• TASK: Print the lines of the listing below from the line with "Given: Go back in the environment picker" to the line with "Looking at the screenshot, I should 381,18.", both included, and leave out the pictures.

• MATERIALS PROVIDED:
──────────────────────────────

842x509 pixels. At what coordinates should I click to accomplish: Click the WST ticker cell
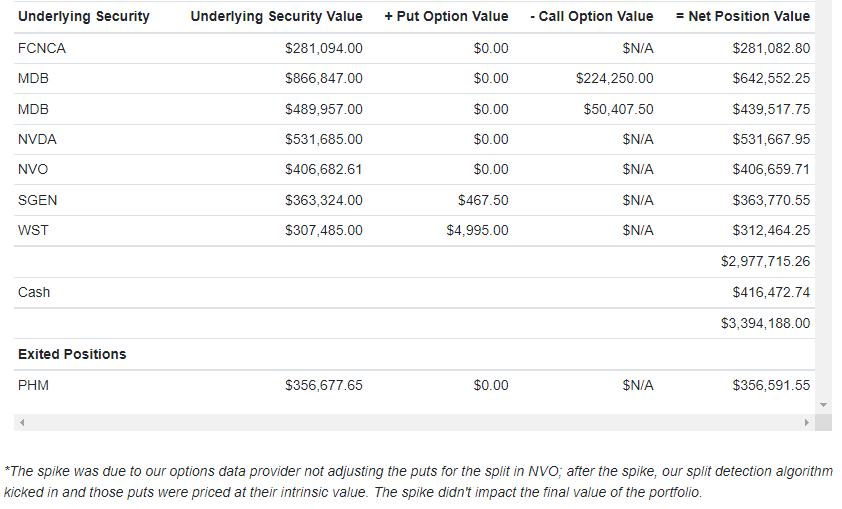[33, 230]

──────────────────────────────

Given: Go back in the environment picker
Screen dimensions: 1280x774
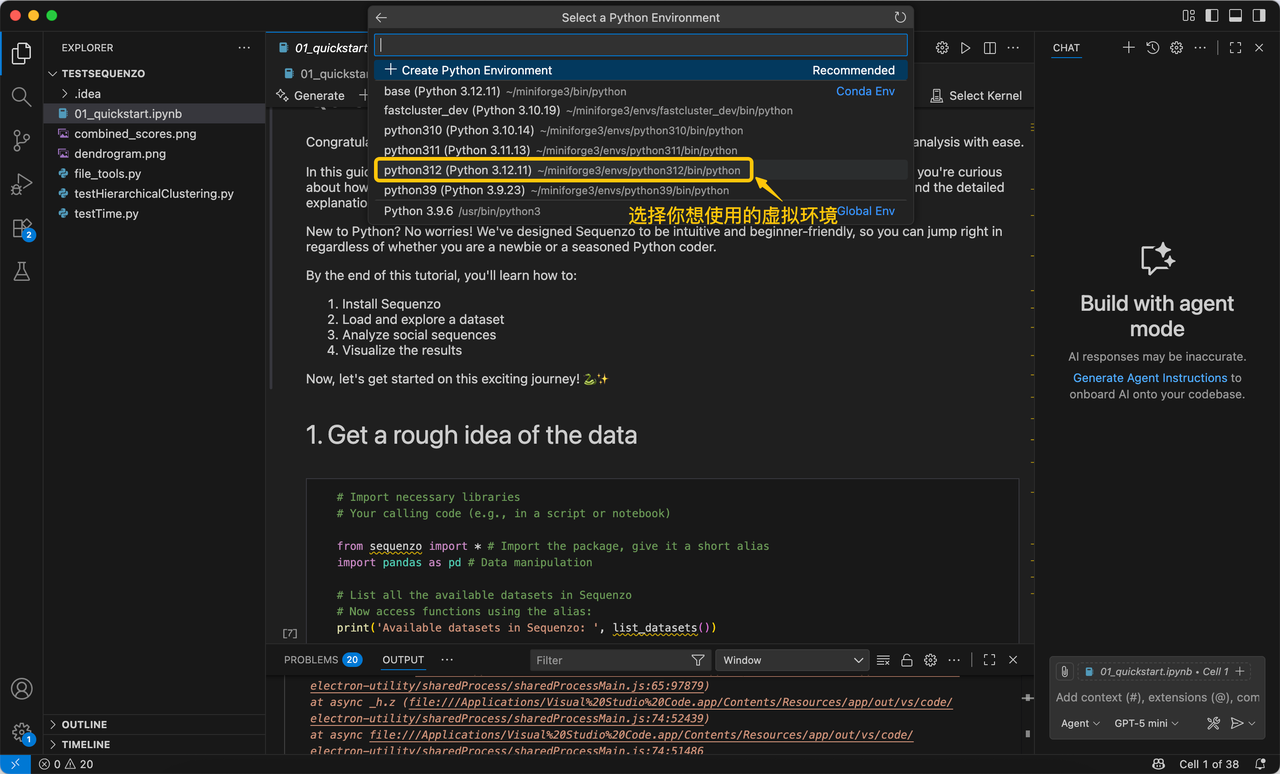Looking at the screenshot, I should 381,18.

──────────────────────────────

• ANSWER BELOW:
Given: Go back in the environment picker
Screen dimensions: 1280x774
Looking at the screenshot, I should 381,18.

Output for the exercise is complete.